----- Provided information -----

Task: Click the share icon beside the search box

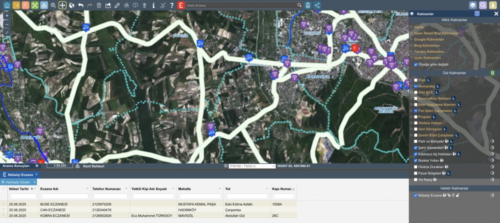Action: point(318,6)
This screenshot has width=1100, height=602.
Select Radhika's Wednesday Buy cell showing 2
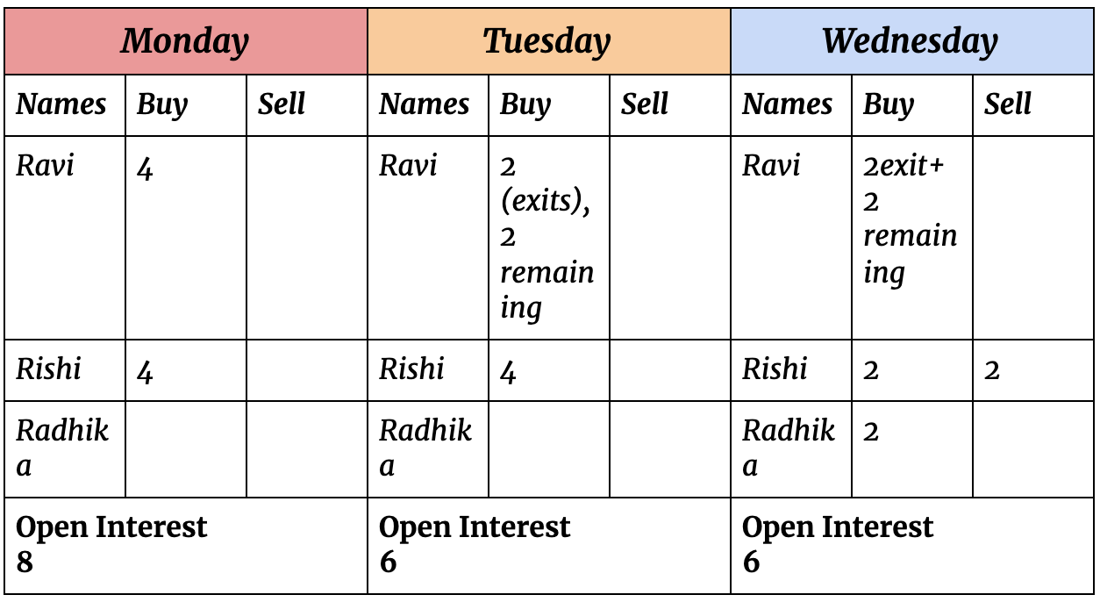[x=911, y=448]
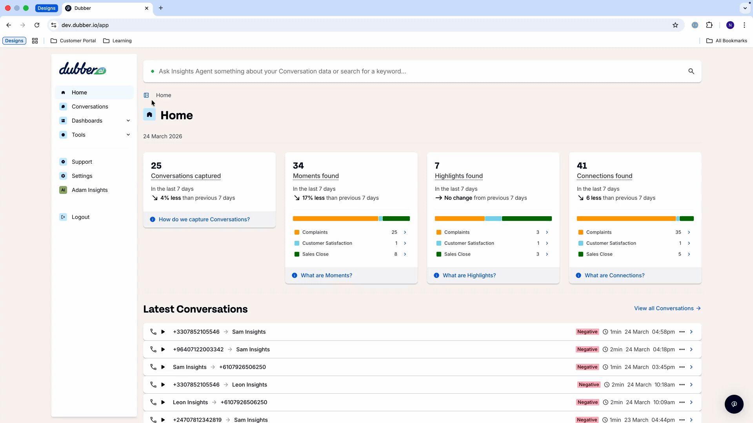Expand the Dashboards menu chevron

coord(128,121)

-----

Please transcribe every entry exactly as written, leaving the pictures out.

• **The completed task**
Task: Click the share icon beside the search box

Action: point(318,6)
This screenshot has width=1100, height=602.
Select Radhika's Wednesday Buy cell showing 2
[x=911, y=448]
Expand the Dashboards menu chevron

coord(128,121)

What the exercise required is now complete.